Thanks for this. I'm especially interested in the intersection of gene-environment interactions/environmental health, chronic disease epidemiology, and health policy. After my MPH, how much potential is there to get involved in these sorts of fields/projects as a medical student?
Since you are pursuing the degree out of interest, I'd say there's a lot of value for you. The cost is an issue, as grad school is ridic expensive, and there are opportunities to get it paid for later in medical training.
That said, I fall more in line with
@LizzyM s thinking. If you just do the bare minimum to get the diploma it's probably not so impressive. If you make the most of your time, you can really get some valuable experiences. I'm finishing my MPH in Epidemiology now (worked fulltime while doing it).
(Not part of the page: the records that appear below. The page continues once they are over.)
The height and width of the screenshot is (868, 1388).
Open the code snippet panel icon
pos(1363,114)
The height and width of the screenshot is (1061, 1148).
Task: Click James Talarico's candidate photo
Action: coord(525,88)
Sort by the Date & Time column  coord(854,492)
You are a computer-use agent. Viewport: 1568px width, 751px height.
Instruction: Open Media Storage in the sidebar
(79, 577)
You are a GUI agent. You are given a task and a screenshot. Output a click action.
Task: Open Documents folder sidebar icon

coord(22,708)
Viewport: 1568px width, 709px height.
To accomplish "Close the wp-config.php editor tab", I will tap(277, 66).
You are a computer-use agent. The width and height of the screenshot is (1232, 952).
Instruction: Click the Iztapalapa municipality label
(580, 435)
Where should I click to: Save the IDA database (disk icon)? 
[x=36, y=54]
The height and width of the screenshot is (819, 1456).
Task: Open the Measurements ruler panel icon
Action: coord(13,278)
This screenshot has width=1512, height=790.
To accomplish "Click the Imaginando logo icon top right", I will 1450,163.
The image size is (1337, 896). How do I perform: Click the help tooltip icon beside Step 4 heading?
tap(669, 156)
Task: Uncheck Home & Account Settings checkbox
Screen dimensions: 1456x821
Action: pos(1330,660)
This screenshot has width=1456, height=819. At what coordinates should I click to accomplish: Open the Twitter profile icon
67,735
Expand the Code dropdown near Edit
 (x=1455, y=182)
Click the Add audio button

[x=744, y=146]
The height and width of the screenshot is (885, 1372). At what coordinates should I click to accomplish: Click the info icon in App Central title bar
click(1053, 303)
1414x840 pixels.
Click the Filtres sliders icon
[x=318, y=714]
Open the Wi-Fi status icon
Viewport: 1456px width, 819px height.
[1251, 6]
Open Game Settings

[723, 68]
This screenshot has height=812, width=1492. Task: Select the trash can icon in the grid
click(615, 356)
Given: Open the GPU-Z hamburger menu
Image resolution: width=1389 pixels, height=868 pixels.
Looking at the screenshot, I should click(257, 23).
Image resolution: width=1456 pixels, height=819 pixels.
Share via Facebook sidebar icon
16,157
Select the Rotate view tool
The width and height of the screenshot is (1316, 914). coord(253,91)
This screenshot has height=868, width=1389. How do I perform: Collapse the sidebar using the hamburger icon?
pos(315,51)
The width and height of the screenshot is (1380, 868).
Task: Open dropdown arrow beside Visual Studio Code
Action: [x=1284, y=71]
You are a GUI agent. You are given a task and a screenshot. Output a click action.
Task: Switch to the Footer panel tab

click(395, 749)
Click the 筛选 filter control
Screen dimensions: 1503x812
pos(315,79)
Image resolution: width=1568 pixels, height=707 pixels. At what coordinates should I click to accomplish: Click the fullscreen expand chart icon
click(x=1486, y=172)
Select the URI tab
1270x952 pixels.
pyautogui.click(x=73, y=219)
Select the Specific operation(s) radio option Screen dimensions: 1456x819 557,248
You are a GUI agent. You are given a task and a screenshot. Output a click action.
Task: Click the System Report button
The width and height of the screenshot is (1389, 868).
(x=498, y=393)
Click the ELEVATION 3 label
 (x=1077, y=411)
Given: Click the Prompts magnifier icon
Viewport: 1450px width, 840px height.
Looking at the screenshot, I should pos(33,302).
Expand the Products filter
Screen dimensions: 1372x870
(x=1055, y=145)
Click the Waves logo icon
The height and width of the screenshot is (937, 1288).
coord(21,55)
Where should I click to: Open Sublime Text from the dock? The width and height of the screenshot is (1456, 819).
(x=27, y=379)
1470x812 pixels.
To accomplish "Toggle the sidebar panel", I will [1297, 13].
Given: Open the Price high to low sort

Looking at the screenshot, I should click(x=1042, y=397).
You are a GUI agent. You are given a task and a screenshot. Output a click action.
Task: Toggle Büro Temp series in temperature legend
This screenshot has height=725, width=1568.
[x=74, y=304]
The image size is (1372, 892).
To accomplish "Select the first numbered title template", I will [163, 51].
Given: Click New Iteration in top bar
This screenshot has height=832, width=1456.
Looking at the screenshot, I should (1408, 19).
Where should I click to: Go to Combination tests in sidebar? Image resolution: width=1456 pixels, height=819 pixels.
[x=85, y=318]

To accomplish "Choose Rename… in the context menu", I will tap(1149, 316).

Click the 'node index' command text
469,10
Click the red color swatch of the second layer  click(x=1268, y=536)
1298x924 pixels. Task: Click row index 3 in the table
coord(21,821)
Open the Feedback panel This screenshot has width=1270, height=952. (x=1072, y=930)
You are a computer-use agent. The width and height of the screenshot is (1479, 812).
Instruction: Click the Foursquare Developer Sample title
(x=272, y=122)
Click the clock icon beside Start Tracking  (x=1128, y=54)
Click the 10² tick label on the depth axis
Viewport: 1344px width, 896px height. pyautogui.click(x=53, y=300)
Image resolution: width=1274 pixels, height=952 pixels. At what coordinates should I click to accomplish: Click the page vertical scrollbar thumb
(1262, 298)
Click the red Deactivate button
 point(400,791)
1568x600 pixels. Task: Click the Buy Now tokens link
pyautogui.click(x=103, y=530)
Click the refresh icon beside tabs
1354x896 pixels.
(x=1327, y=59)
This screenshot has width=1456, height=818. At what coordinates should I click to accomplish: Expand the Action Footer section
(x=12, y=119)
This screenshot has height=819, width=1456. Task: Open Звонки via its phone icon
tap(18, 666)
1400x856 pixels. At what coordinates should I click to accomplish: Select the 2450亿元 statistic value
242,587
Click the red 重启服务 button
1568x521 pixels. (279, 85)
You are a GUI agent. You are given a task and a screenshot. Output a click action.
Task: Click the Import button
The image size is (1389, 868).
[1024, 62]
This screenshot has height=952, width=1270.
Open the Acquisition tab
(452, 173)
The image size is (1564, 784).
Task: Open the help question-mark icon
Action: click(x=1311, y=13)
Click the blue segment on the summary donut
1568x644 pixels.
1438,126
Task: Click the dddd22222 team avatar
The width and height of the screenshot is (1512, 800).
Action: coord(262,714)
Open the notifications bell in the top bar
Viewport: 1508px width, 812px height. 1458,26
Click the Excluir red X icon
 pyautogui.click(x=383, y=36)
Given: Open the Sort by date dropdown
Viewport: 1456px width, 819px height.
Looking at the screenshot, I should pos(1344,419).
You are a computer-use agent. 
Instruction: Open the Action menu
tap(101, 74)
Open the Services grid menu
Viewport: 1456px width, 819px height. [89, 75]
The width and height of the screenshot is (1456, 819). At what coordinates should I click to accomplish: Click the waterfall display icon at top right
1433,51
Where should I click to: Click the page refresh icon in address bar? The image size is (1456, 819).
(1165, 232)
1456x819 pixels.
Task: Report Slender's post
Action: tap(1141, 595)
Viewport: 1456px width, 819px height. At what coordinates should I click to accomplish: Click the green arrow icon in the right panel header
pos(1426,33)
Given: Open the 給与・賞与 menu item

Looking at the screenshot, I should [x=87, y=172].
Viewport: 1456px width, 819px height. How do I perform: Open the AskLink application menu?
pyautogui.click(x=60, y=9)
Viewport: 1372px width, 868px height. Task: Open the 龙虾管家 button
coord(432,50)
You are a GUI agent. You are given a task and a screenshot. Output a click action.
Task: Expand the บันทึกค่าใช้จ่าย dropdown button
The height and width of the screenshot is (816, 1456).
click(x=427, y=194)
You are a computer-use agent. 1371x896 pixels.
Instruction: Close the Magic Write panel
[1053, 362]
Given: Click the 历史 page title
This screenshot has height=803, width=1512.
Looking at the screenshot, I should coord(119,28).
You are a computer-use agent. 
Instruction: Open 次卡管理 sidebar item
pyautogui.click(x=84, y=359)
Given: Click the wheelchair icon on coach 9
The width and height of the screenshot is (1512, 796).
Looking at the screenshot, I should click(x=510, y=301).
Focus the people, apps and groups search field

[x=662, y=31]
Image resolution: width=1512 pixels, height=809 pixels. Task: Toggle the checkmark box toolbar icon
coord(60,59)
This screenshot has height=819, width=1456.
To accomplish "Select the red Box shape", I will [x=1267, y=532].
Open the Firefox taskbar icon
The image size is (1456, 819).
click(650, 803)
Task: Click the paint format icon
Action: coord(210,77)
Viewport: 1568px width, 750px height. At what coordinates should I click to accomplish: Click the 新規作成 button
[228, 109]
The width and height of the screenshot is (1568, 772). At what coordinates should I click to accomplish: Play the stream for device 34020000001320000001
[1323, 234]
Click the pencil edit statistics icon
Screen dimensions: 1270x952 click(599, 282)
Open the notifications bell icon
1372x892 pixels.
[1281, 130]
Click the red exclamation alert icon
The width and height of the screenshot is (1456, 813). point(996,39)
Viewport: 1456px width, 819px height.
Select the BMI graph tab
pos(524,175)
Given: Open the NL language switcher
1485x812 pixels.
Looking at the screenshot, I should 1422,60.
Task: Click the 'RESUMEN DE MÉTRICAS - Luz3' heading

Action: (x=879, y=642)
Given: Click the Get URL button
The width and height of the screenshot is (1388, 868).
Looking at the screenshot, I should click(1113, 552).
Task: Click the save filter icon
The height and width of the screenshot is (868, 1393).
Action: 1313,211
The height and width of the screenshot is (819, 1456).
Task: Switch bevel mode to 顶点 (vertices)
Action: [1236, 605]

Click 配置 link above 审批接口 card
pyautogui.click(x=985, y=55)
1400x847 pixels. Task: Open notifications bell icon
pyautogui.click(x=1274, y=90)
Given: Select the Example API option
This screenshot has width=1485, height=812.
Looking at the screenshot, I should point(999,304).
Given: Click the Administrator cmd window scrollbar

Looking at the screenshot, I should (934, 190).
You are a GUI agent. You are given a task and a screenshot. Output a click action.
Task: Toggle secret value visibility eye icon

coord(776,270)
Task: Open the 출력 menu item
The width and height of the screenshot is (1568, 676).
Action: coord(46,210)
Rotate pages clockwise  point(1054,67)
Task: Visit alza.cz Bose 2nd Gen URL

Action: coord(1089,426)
No regrets.
Cool things I've gotten to do while getting my degree:
volunteer at the student run free clinic for a couple years with the med, nursing, pt, dental, and pharm students
finagle my way into working on a cool clinical trial at my job that wasn't really a research job
do my field experience in the ED of a busy county hospital doing informed consent, data collection, patient interviews, and chart reviews for clinical research projects (also got a ton more shadowing in at same time)
serve as a grant reviewer for Ryan White HIV/AIDS program grants
student run ID journal club
network with cool docs to shadow and have as mentors
Masters thesis/research project
Learned a ton, much better critical thinker for it (made me look really good at my unrelated job)
So... I think I almost got my money's worth (tuition being ridiculous and all)
As for your second question, in med school it will be somewhat school dependent, but at a large academic medical center with a school of public health you should be able to participate in those interests.